Shi Chonggui turned against Shi Jingtang's policy of being respectful to the Khitan (whose state Emperor Taizong had renamed Liao by this point); rather, he took a confrontational stance against Liao. In 946, Emperor Taizong, after trapping the major Later Jin general Du Wei and getting Du to surrender to him, advanced on then-capital Kaifeng. Shi Chonggui surrendered, ending Later Jin. As part of the surrender petition, Shi Chonggui referred to himself as "grandson" (as Shi Jingtang had honored Emperor Taizong as father), and Empress Dowager Li referred to herself as "daughter-in-law." However, apparently to spare them further humiliation (at that point), Emperor Taizong declined a formal, public surrender ceremony; he just entered Kaifeng and took over Later Jin's territory.

== After Later Jin's fall ==
In spring 947, Emperor Taizong created Shi Chonggui the Marquess of Fuyi (i.e., "the marquess who turned away from righteousness"), and prepared to relocate him and his family deep into Liao territory, to Huanglong (黃龍, in modern Changchun, Jilin). He informed Empress Dowager Li, "I heard that Shi Chonggui did not listen to you, his mother, and therefore fell to this state. You may decide what you wish to do. You need not go with him." She responded, "Shi Chonggui served me, your servant girl, carefully. His fault was that he violated the wishes of the late Emperor and ended the two states' friendliness. Now I have received your great grace that the entire family survives. Where could a mother go but to follow her son?"

Soon, Shi Chonggui, Empress Dowager Li, and the rest of the family were sent on their way, along with the key Later Jin officials Zhao Yin, Feng Yu (Empress Feng's brother), and Li Yantao (李彥韜). On the way, their train was poorly supplied, such that even Shi Chonggui and Empress Dowager Li sometimes lacked food.

Emperor Taizong himself soon withdrew from Kaifeng, but died on the way back to Liao proper, and was succeeded by his nephew Emperor Shizong. Around this time, Emperor Taizong's mother Grand Empress Dowager Shulü redirected Shi Chonggui's household, intending to settle them at Huaimi Prefecture (懷密州, said to be 1,500 li northwest of Huanglong).

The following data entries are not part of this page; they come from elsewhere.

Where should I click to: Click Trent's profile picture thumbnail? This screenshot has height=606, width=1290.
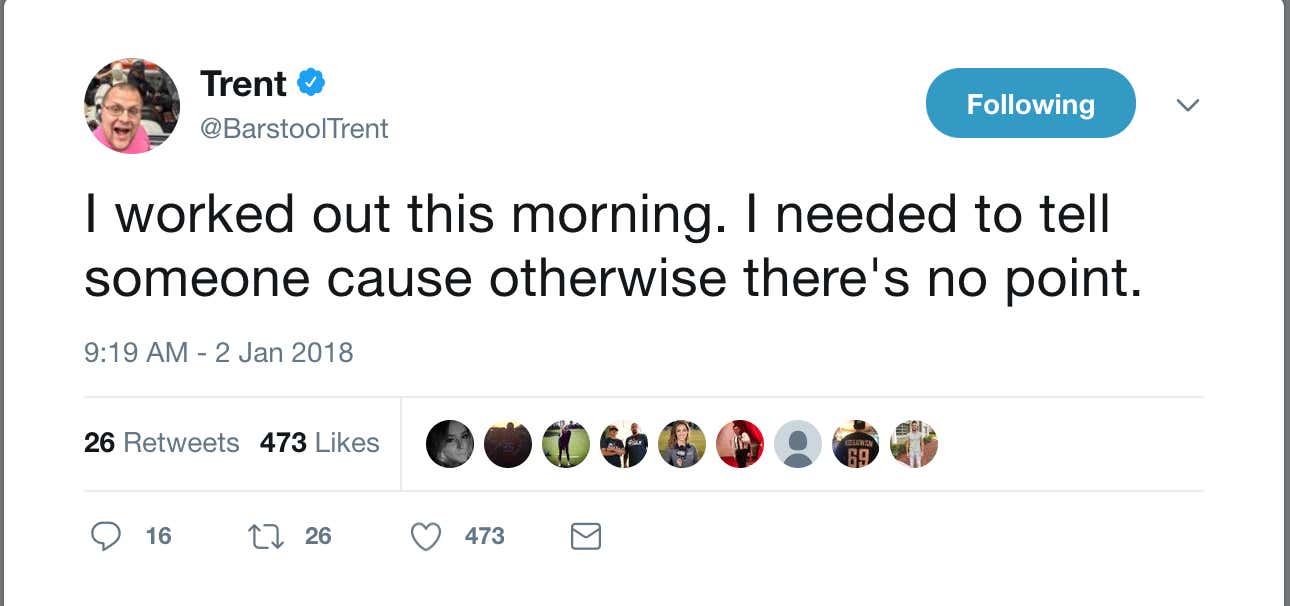(131, 105)
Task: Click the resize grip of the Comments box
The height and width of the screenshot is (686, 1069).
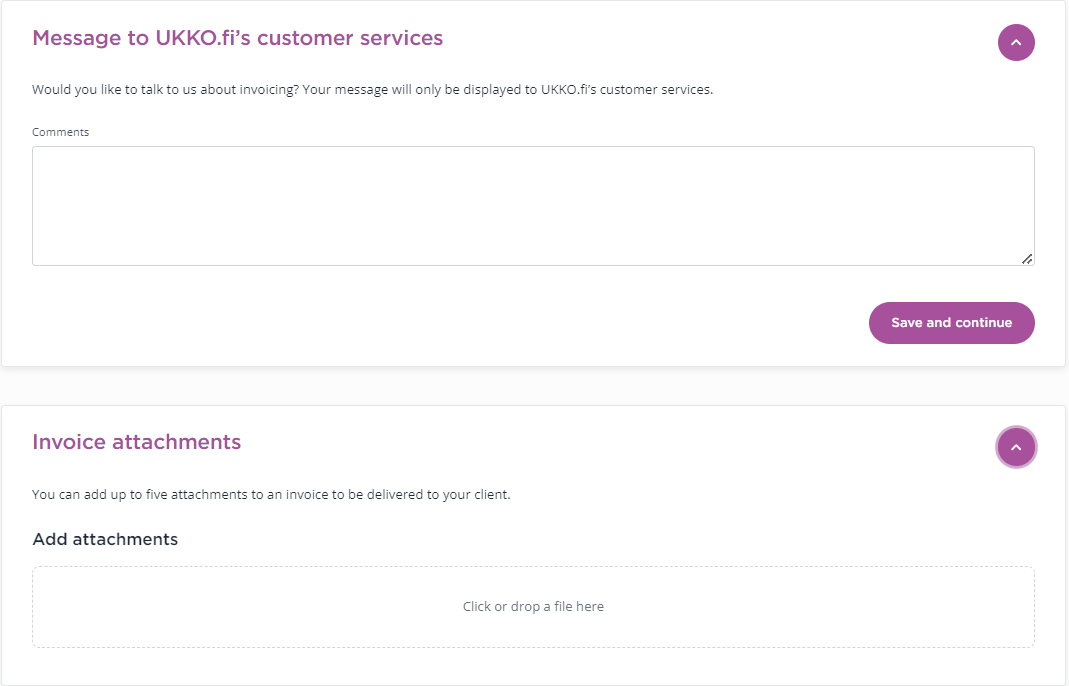Action: [1028, 259]
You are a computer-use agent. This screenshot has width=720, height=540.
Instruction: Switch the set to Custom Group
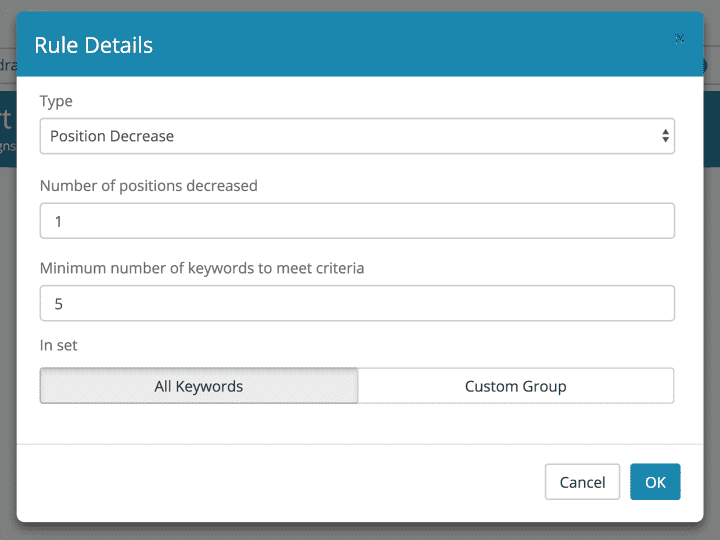(515, 386)
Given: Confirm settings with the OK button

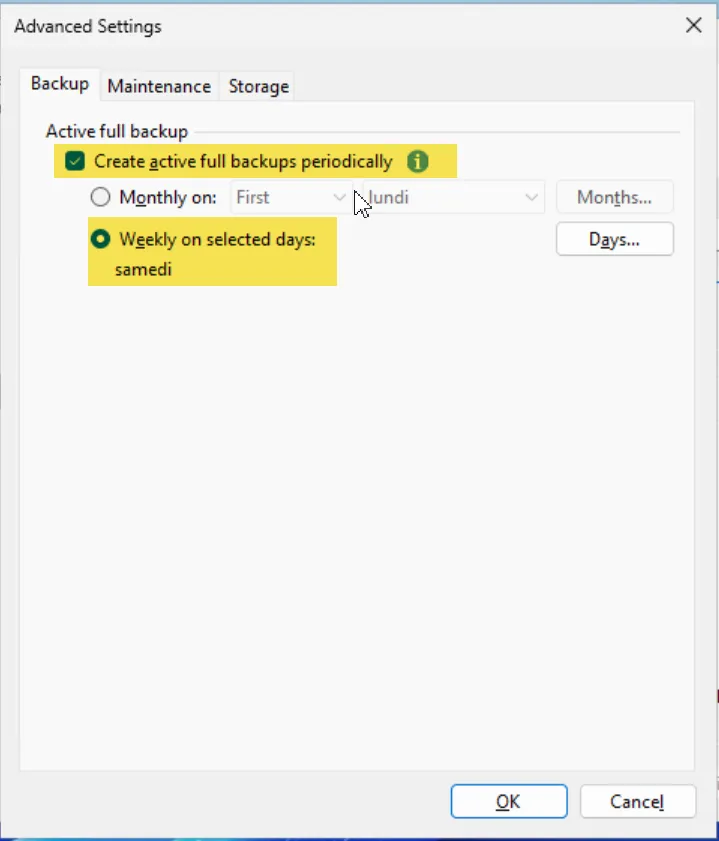Looking at the screenshot, I should [508, 801].
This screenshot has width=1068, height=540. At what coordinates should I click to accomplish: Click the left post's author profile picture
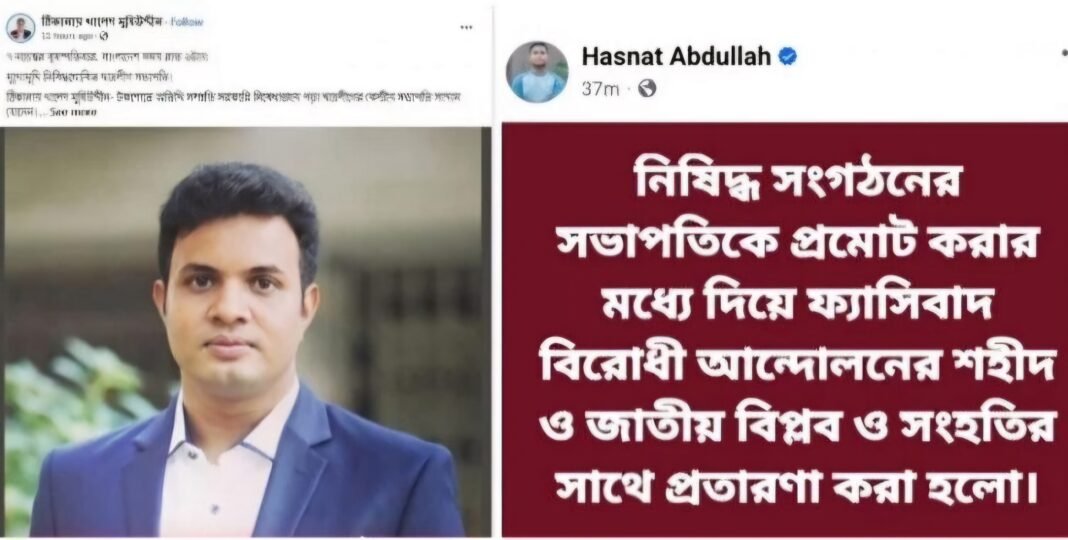[x=20, y=27]
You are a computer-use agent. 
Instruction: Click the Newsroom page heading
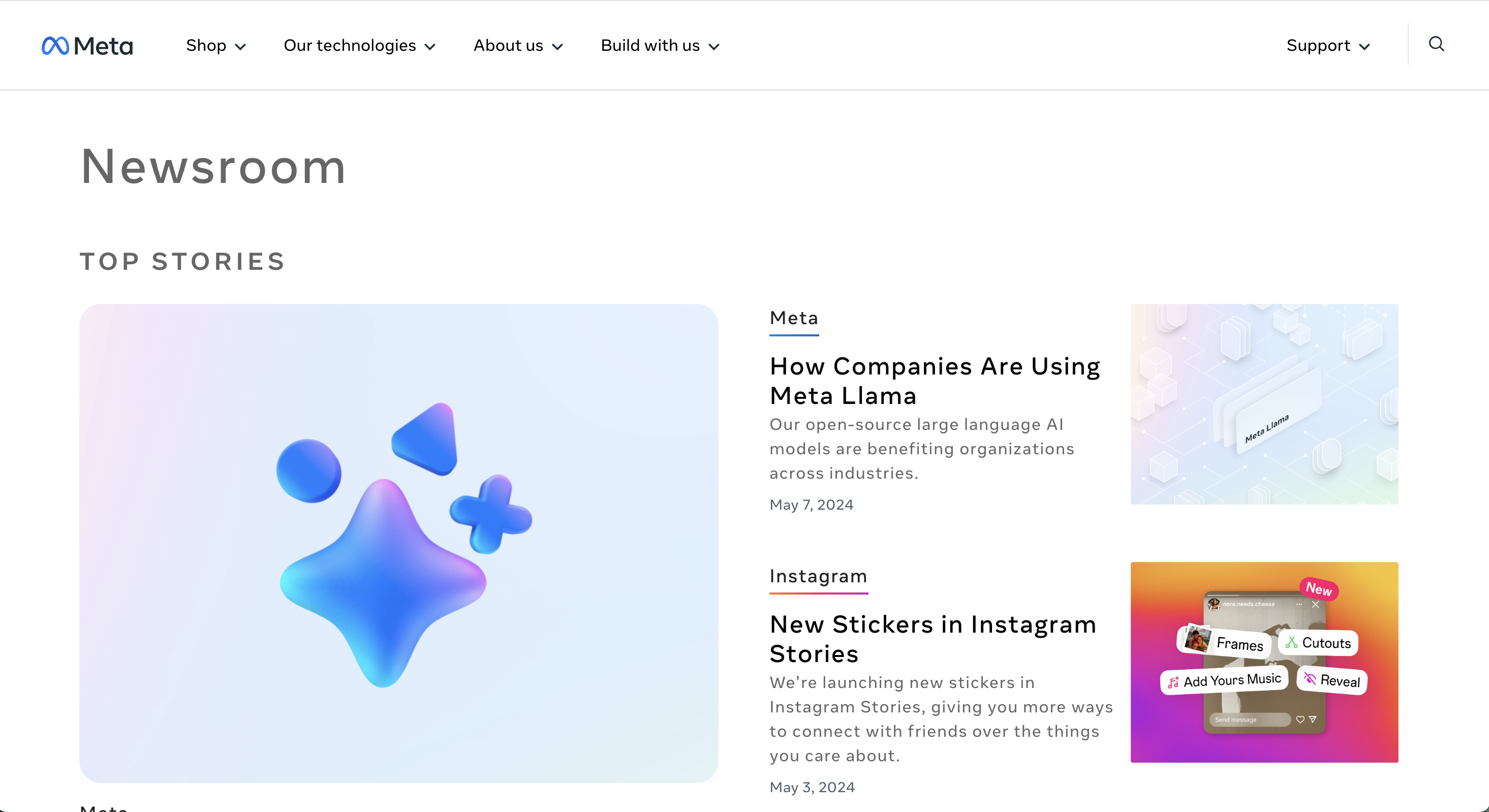point(213,167)
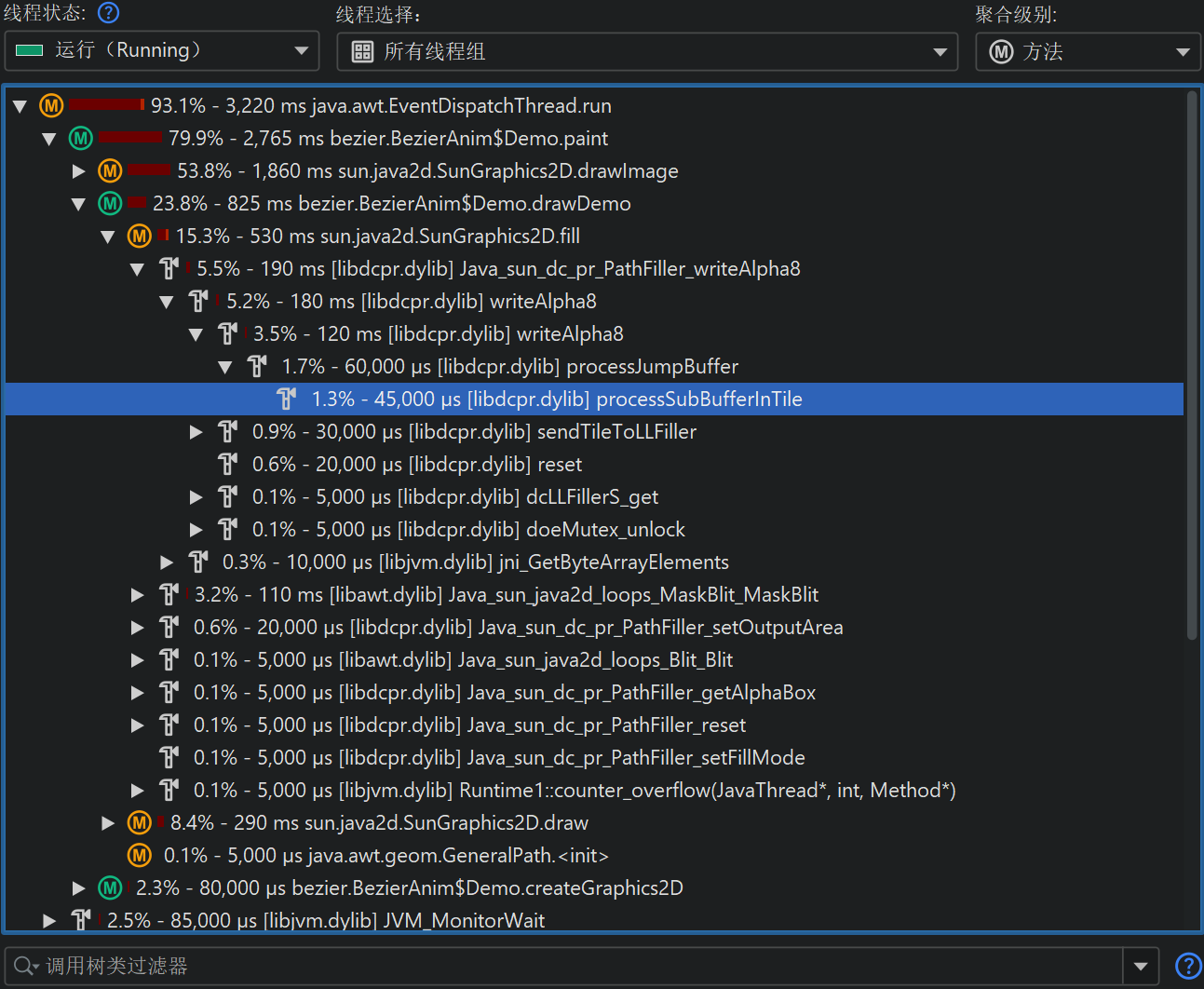Viewport: 1204px width, 989px height.
Task: Collapse the BezierAnim$Demo.drawDemo node
Action: (x=79, y=204)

Soon thereafter, though, Grand Empress Dowager Shulü, who opposed Emperor Shizong's succession, was defeated by Emperor Shizong and removed from power herself. Emperor Shizong instead decided to resettle Shi Chonggui's household at Liaoyang (遼陽, in modern Liaoyang, Liaoning) and send them some supplies.

In 948, Emperor Shizong visited Liaoyang, on the way up the mountains for the summer. Shi Chonggui and his household went to pay homage to him. Emperor Shizong comforted Shi Chonggui, but, as Emperor Shizong was leaving Liaoyang, took 15 of Shi Chonggui's eunuchs and 15 of his attending officials, as well as his adoptive son Shi Yanxu (石延煦). When Emperor Shizong's brother-in-law Xiao Channu (蕭禪奴) indicated that he wanted Shi Chonggui's daughter but Shi Chonggui did not want to surrender her, Emperor Shizong seized her and gave her to Xiao. In the fall, as Emperor Shizong was returning to his capital Linhuang (臨潢, in modern Chifeng, Inner Mongolia), Empress Dowager Li decided to intercept him before he went back to Linhuang, and requested that he resettle their household near a Han city and give them land for agriculture. Emperor Shizong agreed, and sent her back to Chaoyang with Shi Yanxu. He later resettled them at Jian Prefecture (建州, in modern Chaoyang, Liaoning). The military governor at Jian Prefecture, Zhao Yanhui (趙延暉), yielded his headquarters for them to live in. Shi Chonggui had his followers until the land and establish an agricultural settlement.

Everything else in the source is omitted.